**Required action**
Print, in exact form, the lines below from the one containing "Click the Tegnforklaring" through the one containing "Hide Mesh 8494 using its eye icon", and omit all others.

**Task data**
____

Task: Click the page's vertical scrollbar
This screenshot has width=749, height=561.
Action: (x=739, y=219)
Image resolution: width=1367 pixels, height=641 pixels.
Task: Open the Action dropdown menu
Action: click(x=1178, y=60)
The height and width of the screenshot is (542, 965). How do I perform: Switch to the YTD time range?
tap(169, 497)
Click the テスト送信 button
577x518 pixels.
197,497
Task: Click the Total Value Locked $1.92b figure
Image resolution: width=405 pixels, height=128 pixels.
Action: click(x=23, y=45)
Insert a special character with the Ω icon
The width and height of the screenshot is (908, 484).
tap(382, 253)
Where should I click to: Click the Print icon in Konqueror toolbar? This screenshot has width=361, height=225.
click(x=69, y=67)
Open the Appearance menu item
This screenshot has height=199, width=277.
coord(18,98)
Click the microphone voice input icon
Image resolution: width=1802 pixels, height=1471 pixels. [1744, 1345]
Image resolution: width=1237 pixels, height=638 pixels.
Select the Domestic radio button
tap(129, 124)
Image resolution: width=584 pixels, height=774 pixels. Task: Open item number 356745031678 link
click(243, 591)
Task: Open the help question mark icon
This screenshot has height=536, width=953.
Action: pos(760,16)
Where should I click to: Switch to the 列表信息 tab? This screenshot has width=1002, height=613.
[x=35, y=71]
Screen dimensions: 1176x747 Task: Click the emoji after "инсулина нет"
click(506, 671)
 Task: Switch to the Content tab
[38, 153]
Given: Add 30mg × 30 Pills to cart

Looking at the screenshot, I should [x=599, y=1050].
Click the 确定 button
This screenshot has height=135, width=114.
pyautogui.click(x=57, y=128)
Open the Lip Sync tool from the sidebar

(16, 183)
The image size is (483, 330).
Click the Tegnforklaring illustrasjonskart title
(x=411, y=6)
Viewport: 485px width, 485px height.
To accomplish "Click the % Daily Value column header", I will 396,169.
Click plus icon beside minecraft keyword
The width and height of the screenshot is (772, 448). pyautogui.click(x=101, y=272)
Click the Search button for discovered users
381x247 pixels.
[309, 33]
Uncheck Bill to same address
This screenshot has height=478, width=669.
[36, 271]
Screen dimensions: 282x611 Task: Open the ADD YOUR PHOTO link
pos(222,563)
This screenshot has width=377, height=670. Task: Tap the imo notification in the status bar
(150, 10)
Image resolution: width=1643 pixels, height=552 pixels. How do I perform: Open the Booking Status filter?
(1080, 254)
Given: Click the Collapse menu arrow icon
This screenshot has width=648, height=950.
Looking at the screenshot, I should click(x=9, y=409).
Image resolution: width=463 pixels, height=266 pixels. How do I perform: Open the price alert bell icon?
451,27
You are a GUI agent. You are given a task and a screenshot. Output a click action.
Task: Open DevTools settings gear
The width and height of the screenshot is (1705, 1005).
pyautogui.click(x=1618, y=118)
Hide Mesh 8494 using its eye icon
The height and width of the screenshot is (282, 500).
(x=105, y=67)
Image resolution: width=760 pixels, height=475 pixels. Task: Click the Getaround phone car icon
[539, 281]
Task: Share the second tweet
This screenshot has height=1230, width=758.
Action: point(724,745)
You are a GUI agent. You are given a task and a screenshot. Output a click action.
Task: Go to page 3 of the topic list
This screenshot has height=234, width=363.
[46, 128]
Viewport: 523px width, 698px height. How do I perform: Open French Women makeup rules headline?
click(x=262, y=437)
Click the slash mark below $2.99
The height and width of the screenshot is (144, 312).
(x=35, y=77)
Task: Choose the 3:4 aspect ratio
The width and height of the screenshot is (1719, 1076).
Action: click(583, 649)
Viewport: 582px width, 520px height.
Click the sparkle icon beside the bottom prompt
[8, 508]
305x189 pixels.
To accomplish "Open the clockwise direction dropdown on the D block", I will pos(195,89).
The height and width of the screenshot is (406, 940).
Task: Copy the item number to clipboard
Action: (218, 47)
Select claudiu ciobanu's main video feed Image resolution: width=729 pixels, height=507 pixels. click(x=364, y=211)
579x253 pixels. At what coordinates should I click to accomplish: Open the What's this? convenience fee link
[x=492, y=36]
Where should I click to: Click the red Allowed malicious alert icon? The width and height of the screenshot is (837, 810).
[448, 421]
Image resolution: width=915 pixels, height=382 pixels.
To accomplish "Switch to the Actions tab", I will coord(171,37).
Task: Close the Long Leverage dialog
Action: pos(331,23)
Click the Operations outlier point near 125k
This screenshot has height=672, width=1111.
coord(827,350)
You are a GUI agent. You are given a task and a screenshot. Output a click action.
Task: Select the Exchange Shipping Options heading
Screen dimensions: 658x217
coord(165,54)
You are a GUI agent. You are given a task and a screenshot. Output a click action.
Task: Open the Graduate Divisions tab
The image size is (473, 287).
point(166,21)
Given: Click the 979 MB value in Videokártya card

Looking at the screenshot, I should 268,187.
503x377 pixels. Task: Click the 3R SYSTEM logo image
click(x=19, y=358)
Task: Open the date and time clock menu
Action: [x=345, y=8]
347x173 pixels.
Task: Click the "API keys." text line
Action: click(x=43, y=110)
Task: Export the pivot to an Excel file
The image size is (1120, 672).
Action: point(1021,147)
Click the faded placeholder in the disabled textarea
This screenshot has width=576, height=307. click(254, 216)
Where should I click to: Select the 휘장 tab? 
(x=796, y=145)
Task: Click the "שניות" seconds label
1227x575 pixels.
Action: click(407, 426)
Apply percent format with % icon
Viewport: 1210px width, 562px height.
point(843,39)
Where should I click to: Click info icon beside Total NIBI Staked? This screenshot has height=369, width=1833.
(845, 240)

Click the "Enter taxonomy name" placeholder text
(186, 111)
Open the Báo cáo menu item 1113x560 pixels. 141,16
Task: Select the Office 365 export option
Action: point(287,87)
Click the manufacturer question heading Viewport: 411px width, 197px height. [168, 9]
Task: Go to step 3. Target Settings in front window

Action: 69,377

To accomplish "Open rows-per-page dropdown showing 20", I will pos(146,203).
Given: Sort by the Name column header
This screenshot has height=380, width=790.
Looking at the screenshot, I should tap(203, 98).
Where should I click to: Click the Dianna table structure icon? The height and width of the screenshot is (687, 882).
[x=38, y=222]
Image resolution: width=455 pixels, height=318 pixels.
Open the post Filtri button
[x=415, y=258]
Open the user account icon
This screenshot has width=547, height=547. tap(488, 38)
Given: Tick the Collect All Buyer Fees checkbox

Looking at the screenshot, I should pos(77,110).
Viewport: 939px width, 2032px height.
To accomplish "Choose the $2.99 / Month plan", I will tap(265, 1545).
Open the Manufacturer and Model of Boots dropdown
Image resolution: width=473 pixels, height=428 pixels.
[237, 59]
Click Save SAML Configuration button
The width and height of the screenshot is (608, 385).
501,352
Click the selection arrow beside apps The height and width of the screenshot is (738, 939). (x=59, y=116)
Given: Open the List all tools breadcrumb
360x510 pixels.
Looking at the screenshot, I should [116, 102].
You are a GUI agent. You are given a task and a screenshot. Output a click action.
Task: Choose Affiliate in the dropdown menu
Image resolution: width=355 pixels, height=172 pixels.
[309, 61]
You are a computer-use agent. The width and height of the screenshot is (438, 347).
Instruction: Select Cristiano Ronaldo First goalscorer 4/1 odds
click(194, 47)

____

**Exercise result**
Click the Tegnforklaring illustrasjonskart title
(x=411, y=6)
Viewport: 485px width, 485px height.
To accomplish "Click the % Daily Value column header", I will 396,169.
Click plus icon beside minecraft keyword
The width and height of the screenshot is (772, 448). pyautogui.click(x=101, y=272)
Click the Search button for discovered users
381x247 pixels.
[309, 33]
Uncheck Bill to same address
This screenshot has height=478, width=669.
[36, 271]
Screen dimensions: 282x611 Task: Open the ADD YOUR PHOTO link
pos(222,563)
This screenshot has width=377, height=670. Task: Tap the imo notification in the status bar
(150, 10)
Image resolution: width=1643 pixels, height=552 pixels. How do I perform: Open the Booking Status filter?
(1080, 254)
Given: Click the Collapse menu arrow icon
This screenshot has width=648, height=950.
Looking at the screenshot, I should click(x=9, y=409).
Image resolution: width=463 pixels, height=266 pixels. How do I perform: Open the price alert bell icon?
451,27
You are a GUI agent. You are given a task and a screenshot. Output a click action.
Task: Open DevTools settings gear
The width and height of the screenshot is (1705, 1005).
pyautogui.click(x=1618, y=118)
Hide Mesh 8494 using its eye icon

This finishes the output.